Individual residencies / Olot
NATASHA TANNA
From Monday, 18 March 2019 to Monday, 25 March 2019
Bio
Natasha writes about feminisms, queer sexualities and (trans)national identities, with a focus on modern Catalan, Spanish, and Latin American literature. She is a lecturer at Christ’s College, University of Cambridge. Her forthcoming book Queer Genealogies in Transnational Barcelona (Legenda) explores queer desire and inheritance — literary, familial, and political — in works published from the 1960s onwards by the Catalan Maria-Mercè Marçal, Montevideo-born Cristina Peri Rossi, and Buenos Aires-born Flavia Company. Whereas conventional understandings of genealogy emphasise a continuous line of inheritance traced from an origin, Natasha’s research highlights the collaborative creation in fragmented, transnational genealogies.
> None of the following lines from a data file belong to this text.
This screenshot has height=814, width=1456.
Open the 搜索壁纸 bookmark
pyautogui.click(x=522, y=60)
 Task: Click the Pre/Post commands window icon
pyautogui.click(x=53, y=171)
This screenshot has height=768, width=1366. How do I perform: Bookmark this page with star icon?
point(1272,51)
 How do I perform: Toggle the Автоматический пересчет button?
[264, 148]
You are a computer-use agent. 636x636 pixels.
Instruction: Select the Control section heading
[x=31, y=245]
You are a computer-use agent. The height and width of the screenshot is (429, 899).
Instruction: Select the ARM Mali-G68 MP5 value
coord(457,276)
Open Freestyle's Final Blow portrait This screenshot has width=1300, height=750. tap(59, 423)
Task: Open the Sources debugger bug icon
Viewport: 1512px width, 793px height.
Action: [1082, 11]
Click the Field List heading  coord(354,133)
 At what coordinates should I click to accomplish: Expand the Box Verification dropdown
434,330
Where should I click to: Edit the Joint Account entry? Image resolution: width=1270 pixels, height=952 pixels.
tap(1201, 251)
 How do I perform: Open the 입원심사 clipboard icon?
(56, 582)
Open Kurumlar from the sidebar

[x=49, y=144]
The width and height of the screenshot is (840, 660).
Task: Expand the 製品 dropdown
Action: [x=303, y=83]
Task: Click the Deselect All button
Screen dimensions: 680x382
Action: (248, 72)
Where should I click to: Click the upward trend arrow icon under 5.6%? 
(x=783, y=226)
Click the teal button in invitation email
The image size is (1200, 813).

She argues that a queer bringing together of disparate fragments suggests how we might navigate difference in an increasingly entwined, yet ever more fractious, world in which notions of ‘pure’ or ‘simple’ origins are often violently at odds with disordered and disorderly relationships between people, nations, and texts.
Project
I will write an article on the Cuban writer Ena Lucía Portela’s engagement with the works of North American writer Djuna Barnes, especially her modernist classic and lesbian cult text Nightwood. In Portela’s creations, plagiarism — etymologically linked with theft, seduction, and the notion of an extended territory — is invoked as a way of creating a transspatial and transtemporal dialogue between writers. I will explore how Portela’s works perform a queer act of reading as rewriting — through translation, transposition, citation, and plagiarism —, emphasising collaborative creation in a queer literary genealogy that shifts between Cuban, pan-Caribbean, and more broadly transnational imaginaries.